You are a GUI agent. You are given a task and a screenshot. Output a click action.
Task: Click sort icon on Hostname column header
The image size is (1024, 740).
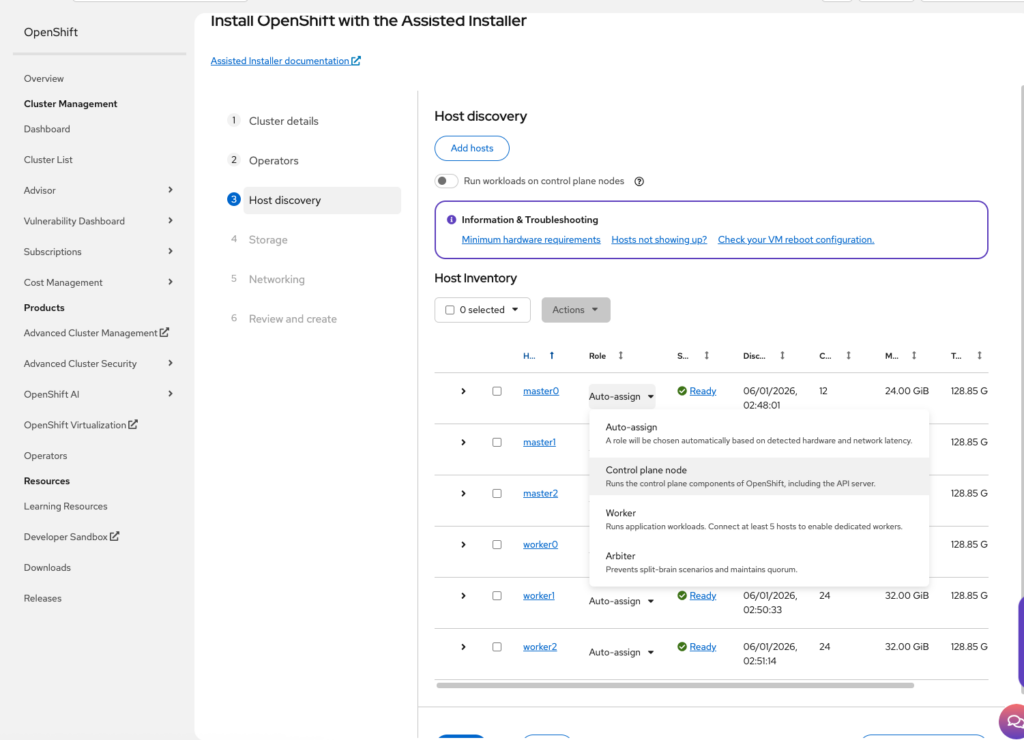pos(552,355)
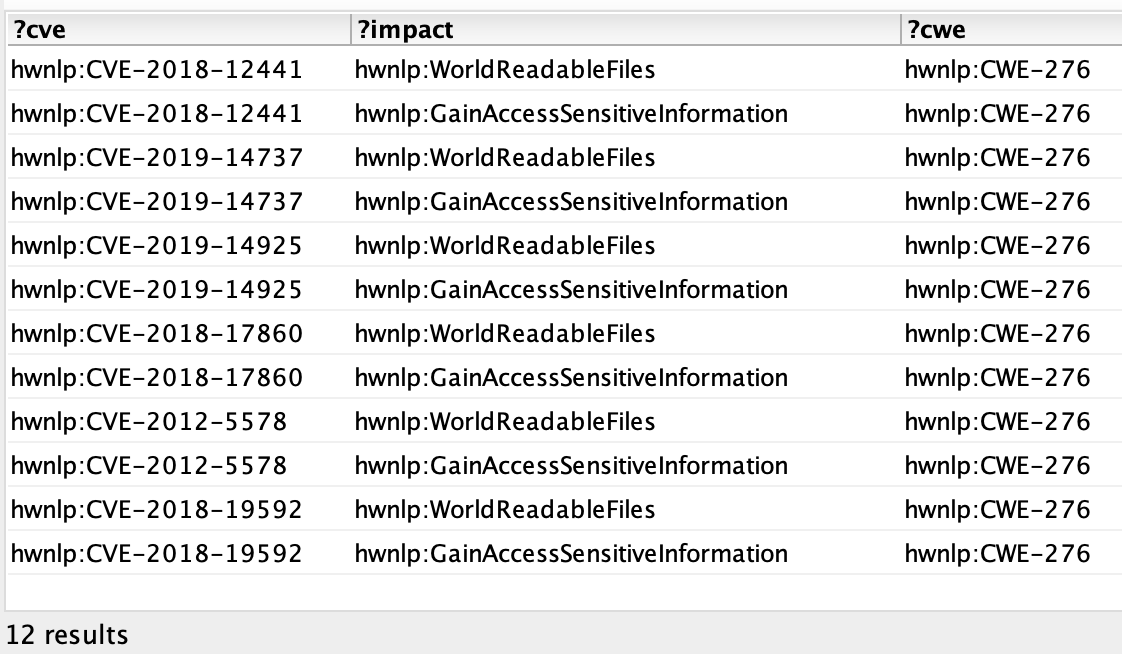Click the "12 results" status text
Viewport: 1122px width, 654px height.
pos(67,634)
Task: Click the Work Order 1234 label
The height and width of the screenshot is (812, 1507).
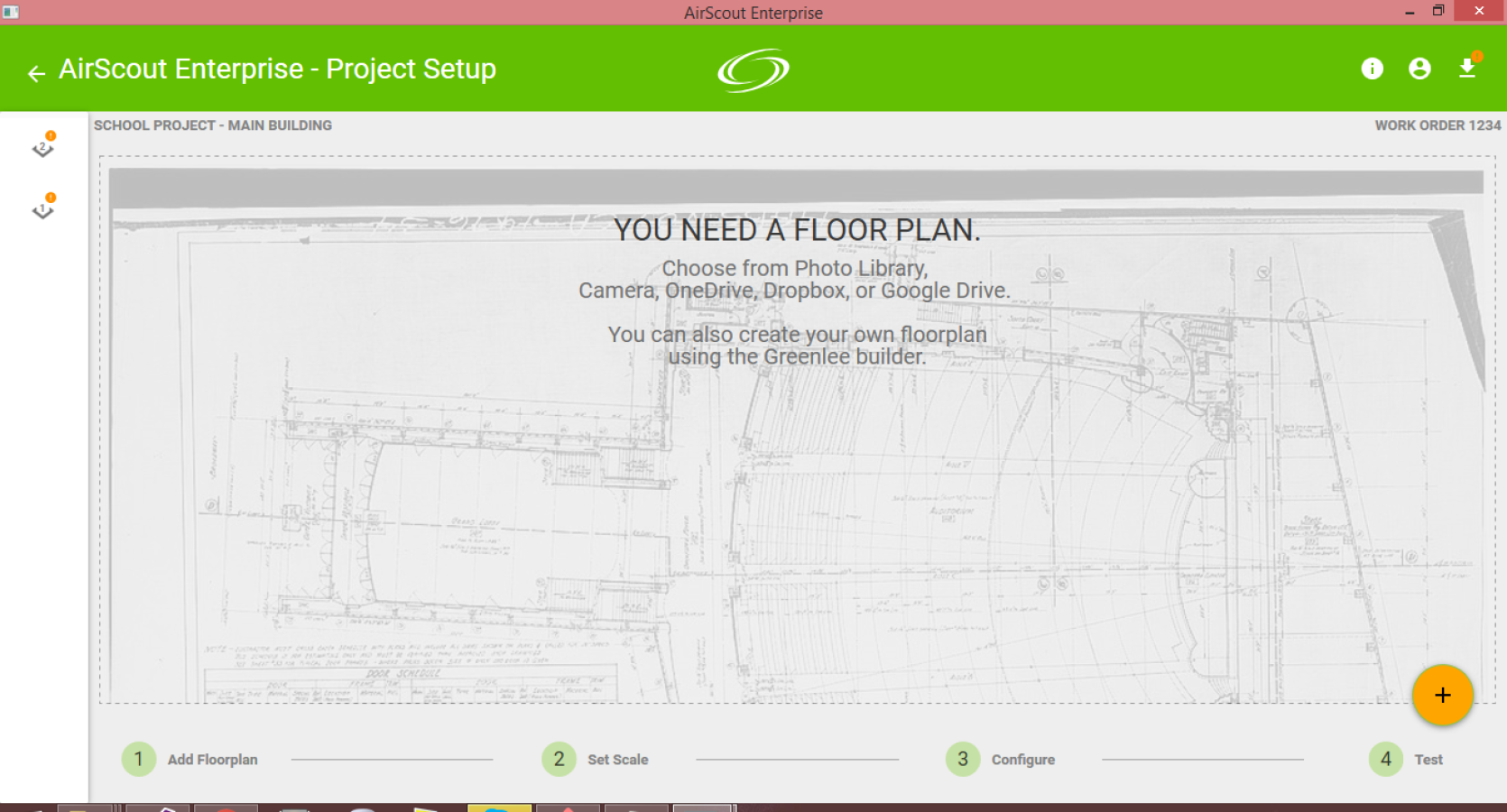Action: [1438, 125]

Exercise: Everything in the records except the pictures is to be repeated exactly.

Output for this exercise:
You are a GUI agent. You are given a task and a screenshot. Output a click action.
Task: Click sort icon on Hostname column header
The image size is (1024, 740).
pos(552,355)
Click the "12 results" status text
Viewport: 1122px width, 654px height.
pos(67,634)
Task: Click the Work Order 1234 label
The height and width of the screenshot is (812, 1507).
Action: [1438, 125]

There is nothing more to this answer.